TAE and UKAEA launch fully funded TAE Beam UK to commercialise neutral beam fusion tech

Category: Diagnostics, Drivers, Heaters, Injectors, Magnetized, Superconductors

A group of TAE Beam UK team members pictured inside a facility at the UKAEA's Culham Campus in Oxfordshire, where the fully funded neutral beam joint venture between TAE Technologies and the UK Atomic Energy Authority will be based.
A group of TAE Beam UK team members pictured inside a facility at the UKAEA's Culham Campus in Oxfordshire, where the fully funded neutral beam joint venture between TAE Technologies and the UK Atomic Energy Authority will be based.

TAE Beam UK team members at the UKAEA’s Culham Campus in Oxfordshire, where the joint venture will develop neutral beam particle accelerator technology for fusion energy and wider commercial applications

(Image courtesy of TAE Technologies)

TAE Technologies and the UK Atomic Energy Authority (UKAEA) confirmed on 14 May 2026 that TAE Beam UK, their joint venture targeting particle accelerator technology for fusion and other markets, is formally established in the UK and fully funded. The announcement says the milestone advances the commercialisation of neutral beams, a particle accelerator technology that heats plasma and sustains the conditions a fusion reactor needs to generate electricity. Both companies describe reliable supply of components like neutral beams as one of the key challenges for the fusion industry, and TAE Beam UK is structured to address it.

Neutral beam technology and what TAE Beam UK will build

TAE Beam UK’s technical programme opens with the development of neutral beams. UKAEA’s December 2025 press release describes the underlying physics: protons are accelerated and combined with electrons to create a stream of neutral, high-energy hydrogen atoms that can bypass a reactor’s magnetic field to deliver heating, current drive, and plasma stability. TAE reports using eight such beams on its current fusion machine, positioned at precise angles to maintain plasma confinement at fusion-relevant conditions.

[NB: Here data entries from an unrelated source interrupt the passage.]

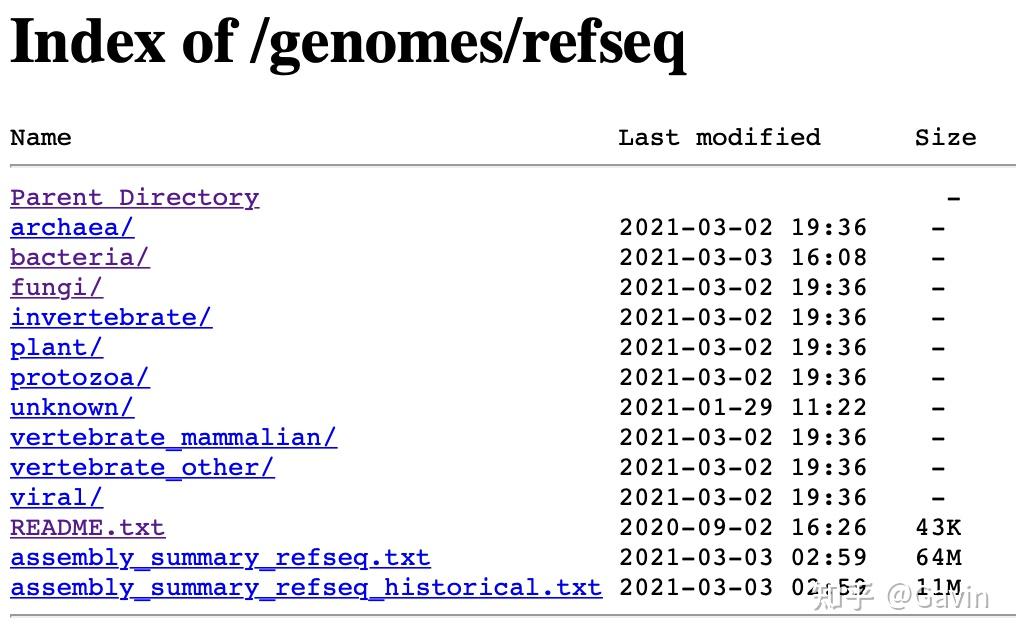Click the timestamp next to bacteria/ entry
The image size is (1016, 638).
(x=745, y=257)
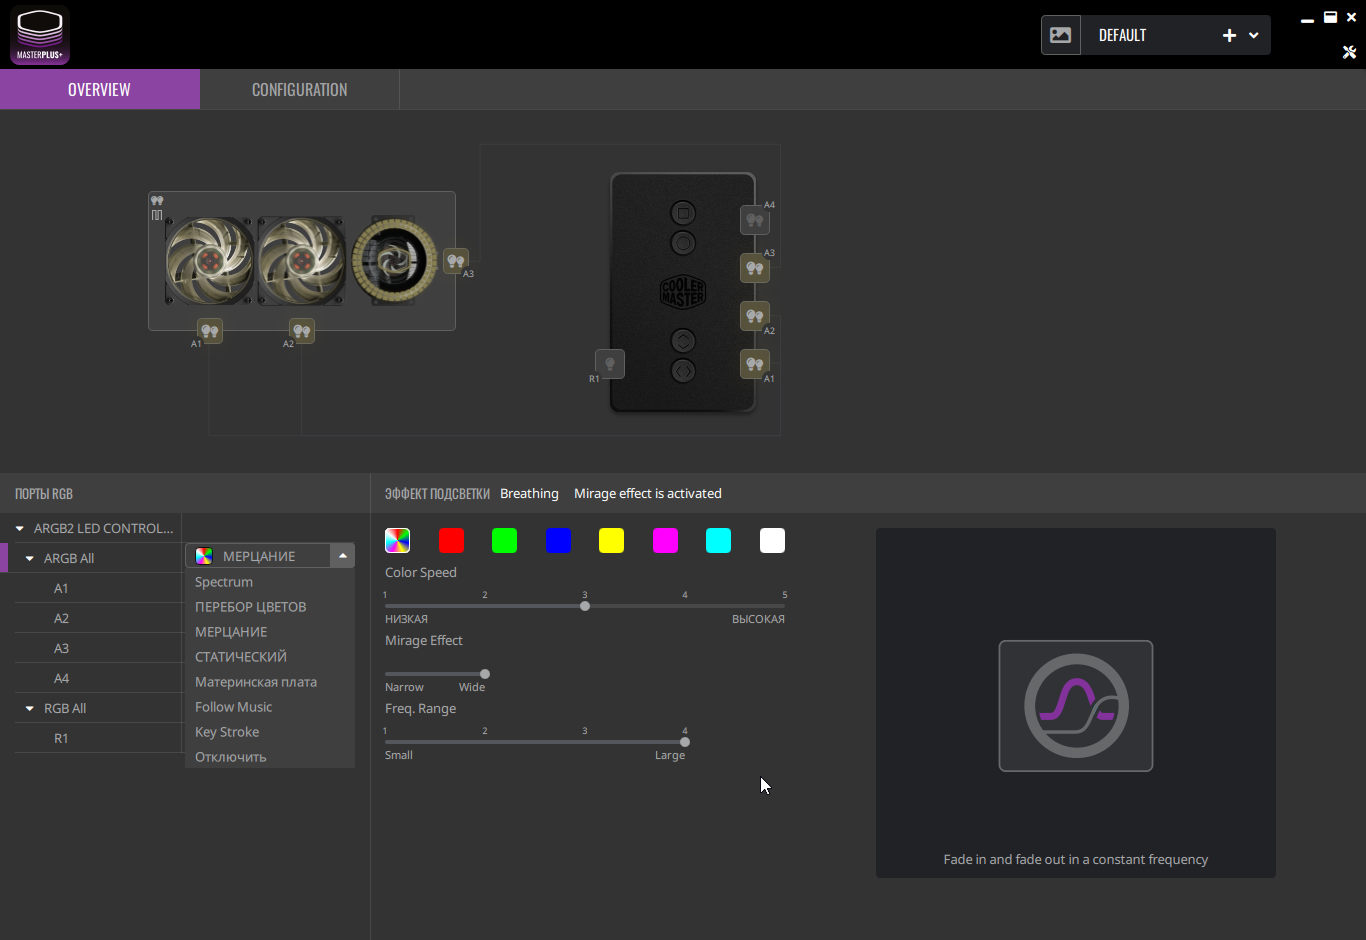This screenshot has height=940, width=1366.
Task: Open the profile image icon beside DEFAULT
Action: click(x=1061, y=35)
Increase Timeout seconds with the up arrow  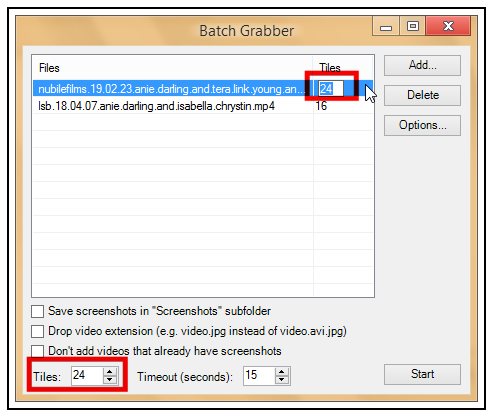point(282,372)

TAE brings more than two decades of patented intellectual property and accelerator R&D to the venture. That expertise has produced a power plant design the company describes as smaller, more efficient, and more cost-effective than other fusion concepts. UKAEA contributes more than 40 years of fusion energy research, including decades of experience running and maintaining the neutral beam system on the Joint European Torus (JET) at Culham. UKAEA plans to make an equity investment of £5.6 million in the joint venture, while TAE describes its own contribution as a nine-figure investment in the technology, driven by its usage requirements over the coming years. The partnership is targeting delivery of first short-pulse beams within 18 to 24 months of the start of work, subject to customary regulatory approvals.

Industrial scaling beyond plasma confinement applications

TAE Beam UK is also positioned to serve fusion configurations beyond TAE’s own first power plant design, broadening its role in the global fusion supply chain. The particle accelerator technology has confirmed commercial uses outside fusion as well. Food safety, homeland security, and the BNCT-based cancer therapy under development at TAE’s biotech subsidiary TAE Life Sciences all draw on the same accelerator platform, which in this reading diversifies the venture’s addressable market beyond fusion alone.

TAE already operates its power management subsidiary, TAE Power Solutions, from the West Midlands, and TAE Beam UK extends that UK footprint further at the UKAEA’s Culham Campus in Oxfordshire. Both organisations describe the joint venture as an anchor in the world’s fusion supply chain, with high-skilled job creation as a direct outcome. The announcement frames full funding as unlocking the next phase of a commercialisation roadmap that the two organisations set out when they announced the strategic partnership in 2025.